First up is Makerbot's Replicator 2. There is some controversy around this one, because it's a mix of open source technology under the GPL, and some new technology that's very likely not open source, which allows for a much higher print quality. The open source 3D printer advocates are concerned that it violates the GNU General Public License. The open source technology is primarily the work of Adrian Bowyer who started the RepRap project, and he's given (unenthusiastic) permission to Makerbot to use it.

One of the RepRap enthusiasts is my friend Jeff, who will have a table at MakerFaire this year to show off the printer that has occupied two or three years of his nights and weekends. I like Jeff and I think he'll probably not be too happy with Makerbot's decision to include closed-source technology. But the step up in quality for the price is pretty appealing for a non-GPL-purist like myself. I don't worry about running GPL software on closed-source laptops, after all.

Second is the FORM1 from some Media Lab folks. I don't know much about these folks or their history, but the Media Lab has been at the cutting edge of high-end 3D printing for a couple of decades now, so they've probably got something pretty interesting. I think their raw material is a liquid rather than the long plastic spaghetti sticks used by most other affordable machines (based on one photo on their Kickstarter page). This is the most expensive of the lot, price currently listing as $2500.

Third is the UP!Plus from 3D Printing Systems. Their output doesn't look as nice as the Replicator 2 or the FORM1, but they are at the more affordable end.
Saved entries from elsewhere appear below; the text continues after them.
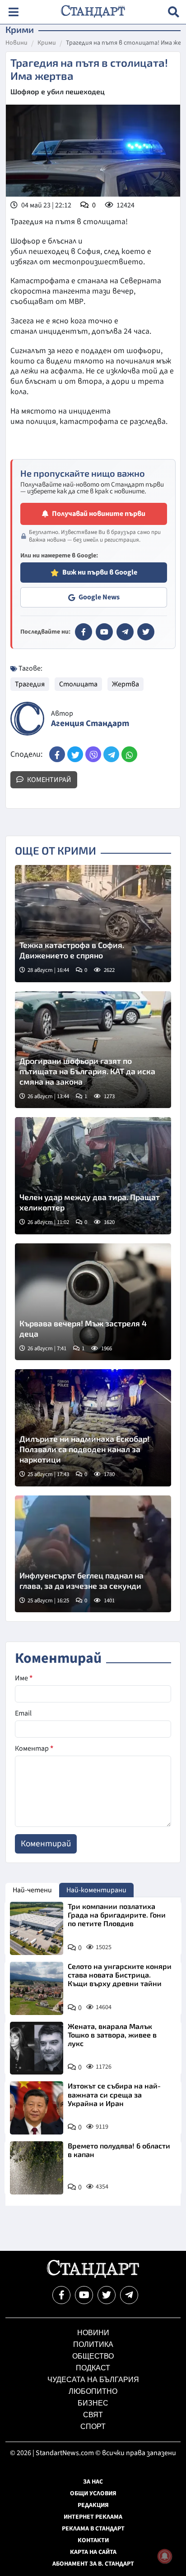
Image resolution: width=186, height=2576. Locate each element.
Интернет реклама (93, 2516)
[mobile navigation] (13, 12)
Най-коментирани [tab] (96, 1890)
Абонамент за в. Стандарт (93, 2563)
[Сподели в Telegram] (111, 754)
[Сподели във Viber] (93, 754)
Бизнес (93, 2403)
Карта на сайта (93, 2552)
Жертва (125, 684)
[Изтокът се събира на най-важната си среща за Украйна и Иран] (36, 2107)
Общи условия (93, 2493)
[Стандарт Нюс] (93, 2276)
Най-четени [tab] (32, 1890)
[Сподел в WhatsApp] (129, 754)
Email (23, 1713)
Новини (16, 43)
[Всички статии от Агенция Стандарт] (27, 719)
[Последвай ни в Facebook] (61, 2295)
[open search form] (173, 12)
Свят (93, 2415)
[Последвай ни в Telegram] (129, 2295)
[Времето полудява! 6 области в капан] (36, 2167)
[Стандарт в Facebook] (83, 631)
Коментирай (48, 780)
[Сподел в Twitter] (75, 754)
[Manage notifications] (165, 2556)
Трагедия (30, 684)
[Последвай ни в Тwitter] (107, 2295)
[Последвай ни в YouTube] (84, 2295)
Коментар (34, 1748)
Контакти (93, 2540)
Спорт (93, 2426)
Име (24, 1678)
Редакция (93, 2505)
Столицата (78, 684)
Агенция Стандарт (90, 723)
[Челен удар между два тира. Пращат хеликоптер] (93, 1175)
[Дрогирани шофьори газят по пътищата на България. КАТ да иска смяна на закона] (93, 1050)
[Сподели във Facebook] (57, 754)
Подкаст (93, 2368)
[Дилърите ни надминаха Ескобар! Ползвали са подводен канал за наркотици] (93, 1427)
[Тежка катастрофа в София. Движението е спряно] (93, 923)
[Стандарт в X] (145, 631)
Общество (93, 2356)
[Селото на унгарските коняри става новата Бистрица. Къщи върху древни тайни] (36, 1988)
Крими (46, 43)
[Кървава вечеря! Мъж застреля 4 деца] (93, 1302)
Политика (93, 2344)
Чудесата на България (93, 2379)
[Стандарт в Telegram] (125, 631)
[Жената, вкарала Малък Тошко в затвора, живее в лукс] (36, 2048)
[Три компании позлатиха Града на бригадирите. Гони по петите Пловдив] (36, 1928)
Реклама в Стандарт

What's cool about all these printers and some other new ones is that the user friendliness and quality of output are improving rapidly in recent years. Before long, these things will be popping up in homes, dorm rooms, high schools, and the local mall.

Makerfaire NYC 2012 is this weekend, and I'll be there to checkout 3D printers, microcontroller boards, art installations, and whatever else is around, and I'll blog about what I see.